To add insult to injury the World Bank and neo-liberal institutions have designed Mauritius as the main platform to implement the Blue Carbon framework ( a REDD inspired mechanism) to deal with climate change in the Indian Ocean and coastal Africa.
Failed solutions, capitalist paradigm and critical times
The solutions derived from the COP processes have failed because they were designed within the market and capitalist logic. As as a growth depend economic system capitalism pursue endless accumulation and reproduces itself on an ever large scale. As a social system capitalism has progressively advances the commoditization of everything on planet earth.
We are living in alarming and critical time for humankind, organized human society and the planet. Just a few years of inaction in the immediate future could lock in dangerous climate change that would be irreversible for the next ten thousand years.
While humanity has to come to grips with the biggest existential crisis of our century, matters are worsening with the political rise of the extreme right forces and climate denials in different parts of the world.
The overall aim of the CARES Programme on Climate
CARES, in collaboration with the Peoples’ Dialogue (PD) wishes to address the systemic root causes of the failed climate policies and contribute, at a regional, Indian Ocean and Southern Africa level, to the building a larger effective global social movement that humanity needs to reverse the present suicidal tendencies and policies.
Through the programme, CARES aims to provide education, innovations, analytical tools, common understanding, and envisioning radically alternative paradigm and develop synergies amongst people led movement in the region to force government and corporations to take actions at local, regional and global level.
The aim is to build sufficient capacity and create conditions for the development movements into political power for policy and structural change in society, to address the looming ecological disasters.
The objective, in short term in 2017 will be to build an Indian Ocean and Southern African common voice at the COP23 to be held in Bonn, Germany, more so that the COP23 is for the first time being chaired by a small Island State, the Fidji.
The middle term objective of the Programme will be the development of a coherent network of social movements, academics and alternative politics movement in the region promoting system change as a response to climate and ecological crisis.
The aim of the SOE 2017
The aim of the School of Ecology is to provide technical as well as analytical tools and conceptual framework to participants, especially young activists, on the present ecological crises facing humanity. The specific aim of the third edition will be to focus on the social rift that capitalism have create between society and nature, leading to the present crisis.
The School aims at linking and articulating the multi dimensional crises – financial/economic, ecological and social – affecting human kind and its habitat.
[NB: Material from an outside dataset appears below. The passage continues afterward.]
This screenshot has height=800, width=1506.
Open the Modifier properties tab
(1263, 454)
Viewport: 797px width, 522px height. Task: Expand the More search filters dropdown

The School will introduce the concept of Nature as a subject and not as an object, natural resources as commons and a source of sustainable livelihoods and bio-diversity to be nurtured, not a private or state property. The School intends to promote the laws of nature in opposition to the laws of capitalism and patriarchy.
The School aims at building capacity and generates knowledge for the development of political peoples’ power for policy and structural change in society to address the looming ecological disasters.